Lay out everything in the material from the line containing "The height and width of the screenshot is (385, 776)." down to the line containing "Action: click(x=526, y=24)" as a Markdown table with the columns Row and Line, numbering each row and skipping blank lines.

[begin Exercise input]

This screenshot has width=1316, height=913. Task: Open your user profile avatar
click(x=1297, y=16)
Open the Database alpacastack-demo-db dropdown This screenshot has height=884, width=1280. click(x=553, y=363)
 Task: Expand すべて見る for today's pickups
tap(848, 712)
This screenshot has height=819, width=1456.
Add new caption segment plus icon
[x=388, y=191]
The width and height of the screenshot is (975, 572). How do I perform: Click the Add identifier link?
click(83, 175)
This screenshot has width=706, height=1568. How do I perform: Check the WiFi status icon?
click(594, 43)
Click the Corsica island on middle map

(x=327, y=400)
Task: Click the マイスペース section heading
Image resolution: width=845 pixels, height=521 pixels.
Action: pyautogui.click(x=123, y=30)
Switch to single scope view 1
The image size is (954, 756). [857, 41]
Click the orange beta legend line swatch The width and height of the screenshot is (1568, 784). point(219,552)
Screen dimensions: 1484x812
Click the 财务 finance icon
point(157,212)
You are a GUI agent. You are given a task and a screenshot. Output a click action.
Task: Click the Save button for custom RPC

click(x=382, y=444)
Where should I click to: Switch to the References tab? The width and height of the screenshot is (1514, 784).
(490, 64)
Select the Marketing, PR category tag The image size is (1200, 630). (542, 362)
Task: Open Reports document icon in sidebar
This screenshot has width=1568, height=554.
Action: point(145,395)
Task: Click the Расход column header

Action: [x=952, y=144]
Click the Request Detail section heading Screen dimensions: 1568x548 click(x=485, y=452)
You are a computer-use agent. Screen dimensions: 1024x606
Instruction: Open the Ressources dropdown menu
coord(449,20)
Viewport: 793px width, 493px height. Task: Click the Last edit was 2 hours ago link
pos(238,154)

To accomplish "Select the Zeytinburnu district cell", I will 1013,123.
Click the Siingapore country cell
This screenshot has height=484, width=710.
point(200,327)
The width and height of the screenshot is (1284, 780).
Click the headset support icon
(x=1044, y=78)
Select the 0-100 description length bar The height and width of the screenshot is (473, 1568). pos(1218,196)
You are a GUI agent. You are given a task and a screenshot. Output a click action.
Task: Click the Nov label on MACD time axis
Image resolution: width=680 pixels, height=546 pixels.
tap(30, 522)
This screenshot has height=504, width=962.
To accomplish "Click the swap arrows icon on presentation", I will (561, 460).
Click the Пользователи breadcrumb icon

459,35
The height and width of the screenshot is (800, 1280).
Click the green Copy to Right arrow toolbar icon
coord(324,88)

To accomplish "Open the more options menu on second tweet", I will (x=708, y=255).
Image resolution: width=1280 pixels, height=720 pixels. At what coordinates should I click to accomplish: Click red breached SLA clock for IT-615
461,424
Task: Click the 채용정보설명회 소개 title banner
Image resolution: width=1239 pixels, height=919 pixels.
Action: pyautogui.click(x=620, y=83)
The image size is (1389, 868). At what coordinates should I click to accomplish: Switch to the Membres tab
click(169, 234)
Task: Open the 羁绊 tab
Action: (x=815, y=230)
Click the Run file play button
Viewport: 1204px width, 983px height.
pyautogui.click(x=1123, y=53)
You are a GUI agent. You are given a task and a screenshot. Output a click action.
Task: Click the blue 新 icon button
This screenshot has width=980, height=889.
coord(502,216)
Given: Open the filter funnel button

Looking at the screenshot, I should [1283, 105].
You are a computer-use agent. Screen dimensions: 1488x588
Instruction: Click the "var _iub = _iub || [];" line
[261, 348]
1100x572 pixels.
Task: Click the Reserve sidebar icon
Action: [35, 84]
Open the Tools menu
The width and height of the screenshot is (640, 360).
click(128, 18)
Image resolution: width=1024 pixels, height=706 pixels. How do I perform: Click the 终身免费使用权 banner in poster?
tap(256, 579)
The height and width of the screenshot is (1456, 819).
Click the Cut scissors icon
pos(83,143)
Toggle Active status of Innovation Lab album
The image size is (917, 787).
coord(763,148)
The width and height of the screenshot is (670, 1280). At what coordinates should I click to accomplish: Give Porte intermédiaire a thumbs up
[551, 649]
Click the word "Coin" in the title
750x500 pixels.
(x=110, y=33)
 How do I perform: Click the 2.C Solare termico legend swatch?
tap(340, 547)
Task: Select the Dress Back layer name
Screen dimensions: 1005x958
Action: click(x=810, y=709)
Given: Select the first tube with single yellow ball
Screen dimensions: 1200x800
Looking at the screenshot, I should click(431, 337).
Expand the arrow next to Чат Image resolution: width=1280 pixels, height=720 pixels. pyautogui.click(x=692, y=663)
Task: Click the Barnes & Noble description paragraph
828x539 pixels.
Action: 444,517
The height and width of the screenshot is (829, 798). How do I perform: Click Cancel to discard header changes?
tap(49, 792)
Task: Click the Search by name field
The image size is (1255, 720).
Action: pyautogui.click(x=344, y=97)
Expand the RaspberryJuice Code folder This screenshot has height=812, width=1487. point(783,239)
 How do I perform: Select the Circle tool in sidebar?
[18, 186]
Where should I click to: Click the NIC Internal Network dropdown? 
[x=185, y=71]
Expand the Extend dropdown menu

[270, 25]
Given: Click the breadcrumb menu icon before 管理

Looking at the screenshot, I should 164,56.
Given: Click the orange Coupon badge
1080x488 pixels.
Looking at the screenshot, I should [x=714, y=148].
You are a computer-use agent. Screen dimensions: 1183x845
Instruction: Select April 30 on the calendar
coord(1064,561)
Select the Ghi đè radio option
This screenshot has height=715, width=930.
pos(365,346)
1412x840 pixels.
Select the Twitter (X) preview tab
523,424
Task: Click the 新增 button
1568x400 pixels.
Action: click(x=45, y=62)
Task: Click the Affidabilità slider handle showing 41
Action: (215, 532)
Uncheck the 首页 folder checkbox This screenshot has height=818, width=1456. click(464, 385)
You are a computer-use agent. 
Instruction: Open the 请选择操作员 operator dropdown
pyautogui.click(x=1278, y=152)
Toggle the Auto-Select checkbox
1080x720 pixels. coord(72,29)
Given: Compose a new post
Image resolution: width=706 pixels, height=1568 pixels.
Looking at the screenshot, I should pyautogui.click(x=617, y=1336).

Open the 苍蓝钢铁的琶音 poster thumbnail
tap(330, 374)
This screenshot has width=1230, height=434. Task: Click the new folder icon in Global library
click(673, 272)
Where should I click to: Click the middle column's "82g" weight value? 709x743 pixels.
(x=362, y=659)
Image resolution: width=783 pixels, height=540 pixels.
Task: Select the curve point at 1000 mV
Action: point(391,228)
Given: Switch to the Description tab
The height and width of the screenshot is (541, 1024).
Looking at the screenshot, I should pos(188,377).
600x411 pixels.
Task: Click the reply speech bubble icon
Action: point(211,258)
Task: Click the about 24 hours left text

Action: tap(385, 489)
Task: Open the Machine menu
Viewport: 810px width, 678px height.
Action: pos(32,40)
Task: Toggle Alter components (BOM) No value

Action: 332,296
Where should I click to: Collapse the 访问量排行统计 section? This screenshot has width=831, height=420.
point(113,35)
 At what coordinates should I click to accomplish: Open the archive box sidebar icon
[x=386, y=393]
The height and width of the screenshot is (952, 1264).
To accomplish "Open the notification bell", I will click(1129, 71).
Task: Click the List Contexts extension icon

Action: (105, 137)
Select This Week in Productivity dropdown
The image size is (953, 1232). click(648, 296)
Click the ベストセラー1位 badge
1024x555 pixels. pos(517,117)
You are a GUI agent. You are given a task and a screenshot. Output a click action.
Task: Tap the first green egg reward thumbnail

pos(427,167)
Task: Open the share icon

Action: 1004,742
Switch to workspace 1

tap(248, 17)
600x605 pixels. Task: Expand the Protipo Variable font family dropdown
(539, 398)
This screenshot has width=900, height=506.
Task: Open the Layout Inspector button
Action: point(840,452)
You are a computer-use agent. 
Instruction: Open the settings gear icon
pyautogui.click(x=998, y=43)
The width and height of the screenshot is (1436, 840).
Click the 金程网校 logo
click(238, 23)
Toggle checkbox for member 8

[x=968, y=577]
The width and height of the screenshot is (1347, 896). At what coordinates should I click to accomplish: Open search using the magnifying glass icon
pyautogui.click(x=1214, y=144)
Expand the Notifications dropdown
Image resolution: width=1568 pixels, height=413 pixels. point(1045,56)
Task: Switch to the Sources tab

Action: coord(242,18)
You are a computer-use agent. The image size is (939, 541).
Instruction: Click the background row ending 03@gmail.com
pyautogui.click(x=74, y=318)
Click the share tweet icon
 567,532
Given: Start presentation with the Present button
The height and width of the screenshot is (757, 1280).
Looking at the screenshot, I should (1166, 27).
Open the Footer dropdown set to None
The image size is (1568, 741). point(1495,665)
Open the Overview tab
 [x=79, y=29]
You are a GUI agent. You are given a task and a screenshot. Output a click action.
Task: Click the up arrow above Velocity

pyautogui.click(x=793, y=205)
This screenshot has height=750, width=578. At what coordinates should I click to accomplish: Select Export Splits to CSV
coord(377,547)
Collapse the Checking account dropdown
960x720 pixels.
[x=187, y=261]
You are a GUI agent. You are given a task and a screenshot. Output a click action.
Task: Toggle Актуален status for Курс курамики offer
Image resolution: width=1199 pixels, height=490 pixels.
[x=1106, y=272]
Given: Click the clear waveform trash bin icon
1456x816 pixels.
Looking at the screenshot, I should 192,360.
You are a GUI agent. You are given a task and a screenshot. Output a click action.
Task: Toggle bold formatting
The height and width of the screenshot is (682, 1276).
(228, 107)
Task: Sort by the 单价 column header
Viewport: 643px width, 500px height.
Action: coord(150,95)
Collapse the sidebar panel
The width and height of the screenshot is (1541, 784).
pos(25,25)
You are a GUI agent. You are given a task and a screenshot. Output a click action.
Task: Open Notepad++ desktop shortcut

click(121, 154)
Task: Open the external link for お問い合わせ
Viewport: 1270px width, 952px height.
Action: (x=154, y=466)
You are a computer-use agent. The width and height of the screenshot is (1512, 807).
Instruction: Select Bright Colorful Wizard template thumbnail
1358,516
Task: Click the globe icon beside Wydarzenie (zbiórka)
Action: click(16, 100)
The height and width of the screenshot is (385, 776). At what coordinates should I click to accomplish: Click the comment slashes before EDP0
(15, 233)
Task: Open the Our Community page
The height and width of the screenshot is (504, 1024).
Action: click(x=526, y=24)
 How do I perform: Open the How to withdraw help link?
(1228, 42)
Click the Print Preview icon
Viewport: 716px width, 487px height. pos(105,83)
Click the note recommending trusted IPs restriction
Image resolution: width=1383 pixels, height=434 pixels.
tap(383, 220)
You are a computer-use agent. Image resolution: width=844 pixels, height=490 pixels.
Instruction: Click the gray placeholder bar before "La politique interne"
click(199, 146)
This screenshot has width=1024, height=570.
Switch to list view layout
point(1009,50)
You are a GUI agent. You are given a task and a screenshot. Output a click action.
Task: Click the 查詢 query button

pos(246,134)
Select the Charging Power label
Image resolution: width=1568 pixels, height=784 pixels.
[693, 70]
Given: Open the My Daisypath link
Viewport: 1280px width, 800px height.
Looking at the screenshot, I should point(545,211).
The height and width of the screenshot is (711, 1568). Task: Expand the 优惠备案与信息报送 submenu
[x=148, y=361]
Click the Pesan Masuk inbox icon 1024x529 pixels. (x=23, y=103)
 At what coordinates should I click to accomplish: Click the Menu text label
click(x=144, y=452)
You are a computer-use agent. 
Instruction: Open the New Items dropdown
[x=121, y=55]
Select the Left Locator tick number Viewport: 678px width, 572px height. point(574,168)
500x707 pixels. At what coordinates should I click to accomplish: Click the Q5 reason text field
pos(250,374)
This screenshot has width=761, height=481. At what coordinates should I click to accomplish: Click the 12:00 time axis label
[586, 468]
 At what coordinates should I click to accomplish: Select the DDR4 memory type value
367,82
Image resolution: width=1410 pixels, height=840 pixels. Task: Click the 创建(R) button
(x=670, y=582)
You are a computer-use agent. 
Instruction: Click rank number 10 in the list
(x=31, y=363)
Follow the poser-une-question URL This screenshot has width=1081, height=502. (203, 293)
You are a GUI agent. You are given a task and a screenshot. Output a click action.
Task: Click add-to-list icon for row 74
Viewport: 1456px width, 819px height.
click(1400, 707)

[end Exercise input]

• [Solution]:
| Row | Line |
|---|---|
| 1 | The height and width of the screenshot is (385, 776). At what coordinates should I click to accomplish: Click the comment slashes before EDP0 |
| 2 | (15, 233) |
| 3 | Task: Open the Our Community page |
| 4 | The height and width of the screenshot is (504, 1024). |
| 5 | Action: click(x=526, y=24) |